Une façade tel un coffre, à trous, forgé par des architectes suisses, et placé rue des Suisses… Non, ceci n’est pas une histoire belge ! Toutefois, relativisons. Il n’est de coffre que lorsque tous les volets sont repliés ; quant aux trous, ni grossiers ni désordonnés comme ceux du gruyère, nos architectes étant bâlois ils sont fins et réguliers, organisés en claustras mobiles. Même si l’aspect paraît sévère à première vue, sachez que derrière la surface des choses – trop lisse – souvent transparaît quelque profondeur. Alors, tâchons d’en trouver. D’autant qu’ici, nous ne devrions pas tomber dans le cliché : à cette époque, Herzog et de Meuron étaient encore dans une recherche expérimentale plutôt fine, sensible, à échelle humaine.

Tous deux nés en 1950, étudiants au Polytechnicum de Zurich et diplômés en 1975, c’est naturellement que Jacques Herzog et Pierre de Meuron  se réunirent pour fonder leur agence, en 1978, à Bâle. Et dès leurs premières réalisations, ils cartonnèrent.
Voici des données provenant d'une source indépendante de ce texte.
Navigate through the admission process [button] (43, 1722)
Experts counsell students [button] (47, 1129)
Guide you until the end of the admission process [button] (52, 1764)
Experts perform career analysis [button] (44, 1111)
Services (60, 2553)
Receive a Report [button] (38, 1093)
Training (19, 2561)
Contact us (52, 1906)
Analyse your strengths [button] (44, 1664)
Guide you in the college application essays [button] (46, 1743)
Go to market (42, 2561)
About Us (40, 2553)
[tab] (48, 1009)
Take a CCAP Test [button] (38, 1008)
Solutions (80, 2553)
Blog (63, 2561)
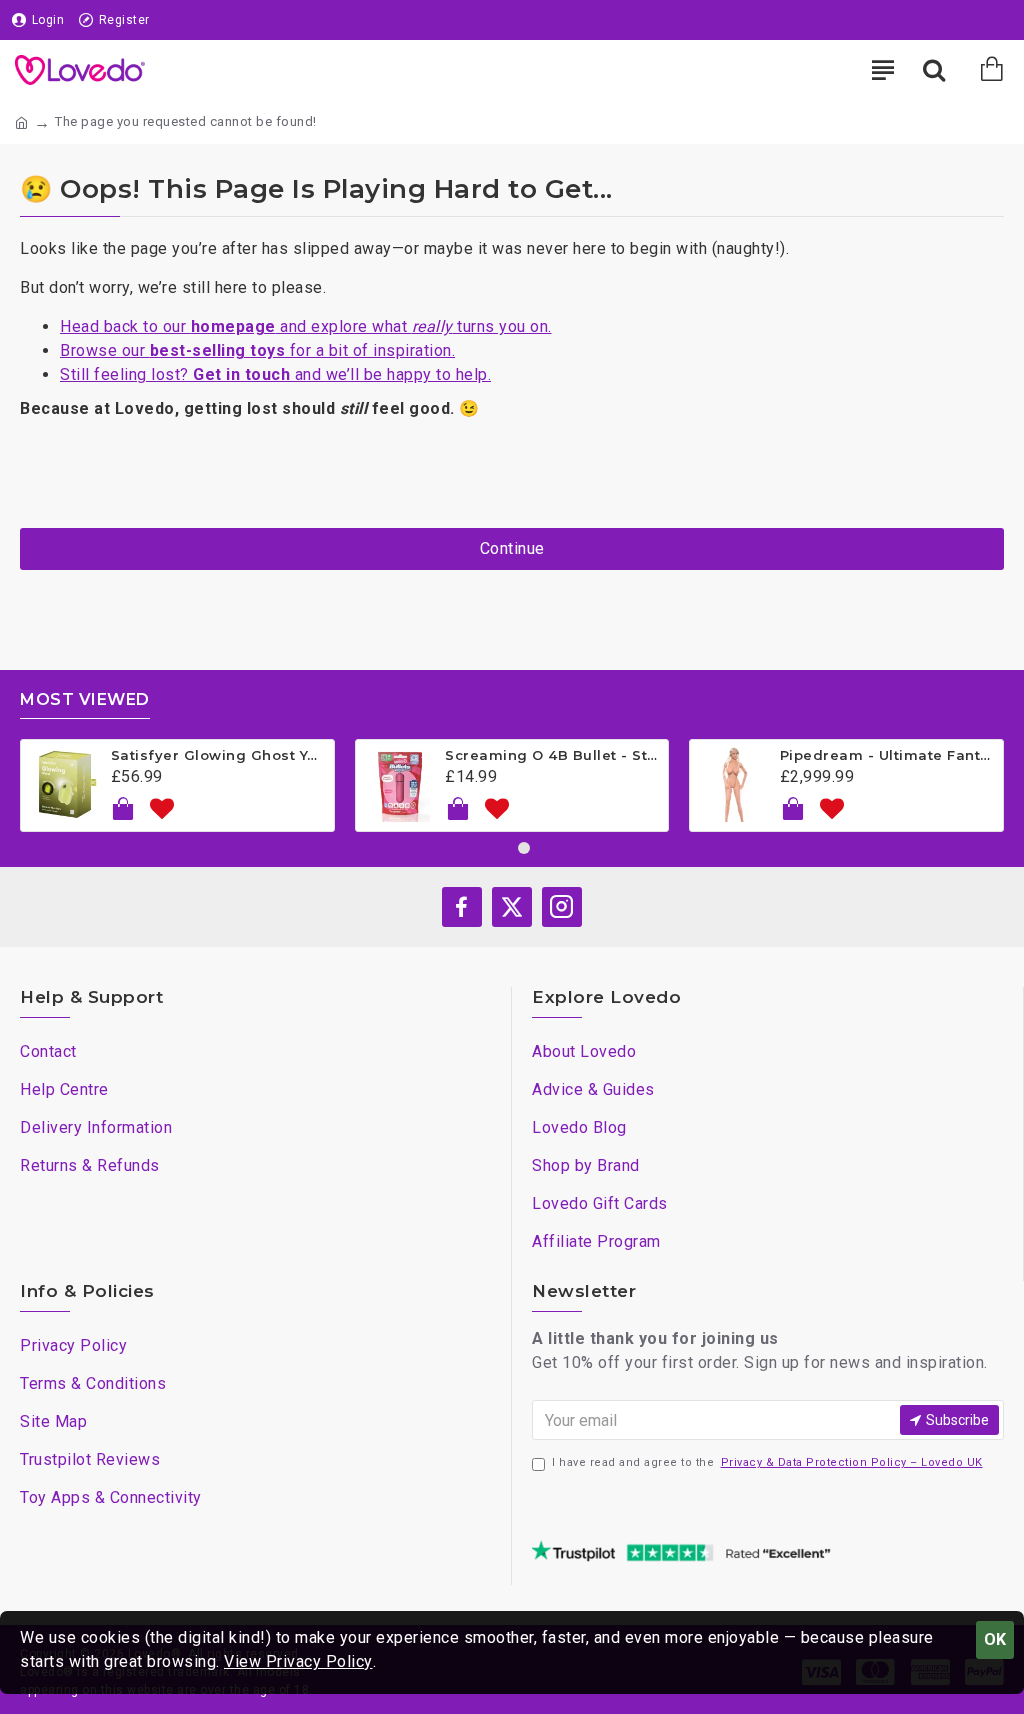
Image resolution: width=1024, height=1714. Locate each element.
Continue (512, 548)
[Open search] (934, 70)
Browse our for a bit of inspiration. (257, 350)
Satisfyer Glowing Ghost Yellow (219, 755)
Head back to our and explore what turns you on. (306, 326)
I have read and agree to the (767, 1462)
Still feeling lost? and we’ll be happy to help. (275, 374)
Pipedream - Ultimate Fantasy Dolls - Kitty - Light (888, 755)
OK (995, 1639)
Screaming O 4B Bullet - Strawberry (553, 755)
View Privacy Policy (298, 1661)
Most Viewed (85, 699)
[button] (500, 848)
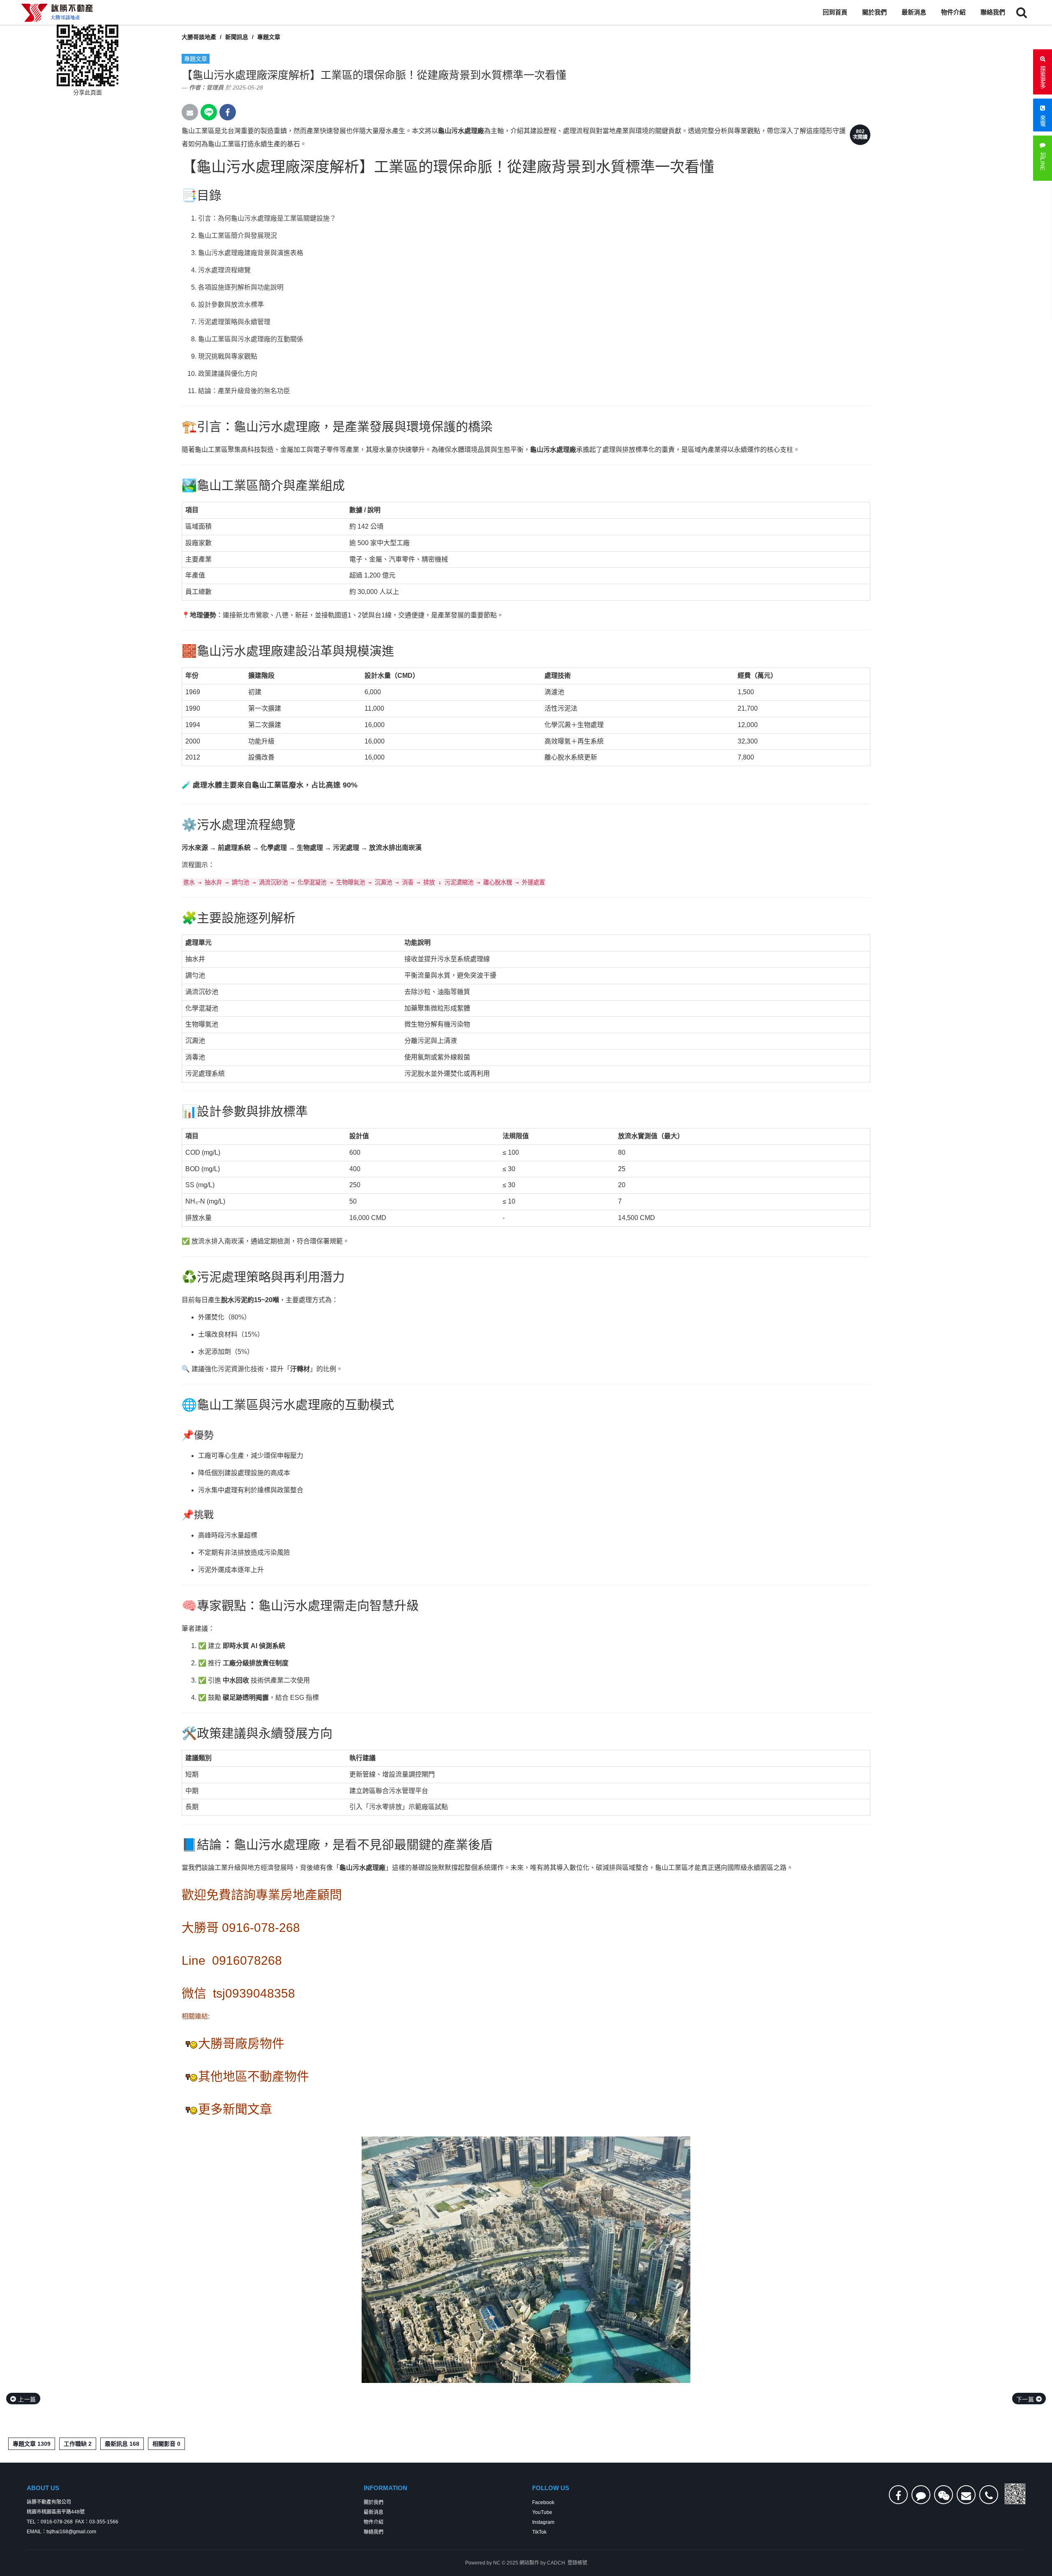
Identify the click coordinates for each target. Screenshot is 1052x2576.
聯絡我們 (992, 12)
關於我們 (874, 12)
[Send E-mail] (190, 112)
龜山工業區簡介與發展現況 (237, 235)
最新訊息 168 (122, 2443)
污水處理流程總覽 (224, 270)
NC (497, 2563)
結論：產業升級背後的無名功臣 (244, 390)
Les bâtiments Ricola à Laufen (Suisse, 1987) et Brunstatt (à Mulhouse, 1993) : l’un, parallélépipède aux façades cadencées de ceintures en fibrociment aux horizontales rappelant les rayonnages intérieurs, et l’autre, boîte aux rabats s’ouvrant en panneaux de polycarbonate translucides sérigraphiés d’un motif végétal. La Maison de pierre à Tavole (Italie, 1988) : « fusion du plan, de l’élévation et de la coupe » par une croix en béton divisant des remplissages en pierre sèche. Le Poste d’aiguillage de la gare de Bâle (Suisse, 1999) : enveloppe de minces bandes de cuivre torsadées par endroits, ménageant des ouïes aux teintes assombries. Bref, une recherche de matériaux et d’esthétique, signe de poésie nonobstant une rationalité de façade. En 2001, ils furent lauréats du prix Pritzker. Puis, me semble-t-il, il y eut comme un… changement de braquet. Attention, j’y vais à gros traits ! Est venu le temps des cathédrales… du sport : les stades à Munich (2005), Pékin (2008) et Bordeaux (2015) par exemple. Et, entre autres, des projets plus… pointus : une Philharmonie à la coiffe hirsute à Hambourg (Allemagne, 2016) ou bientôt une tour Triangle (Porte de Versailles, 15e) peu d’équerre pour des pétitionnaires. Aujourd’hui, leur réputation est à la dimension de leur œuvre : internationale.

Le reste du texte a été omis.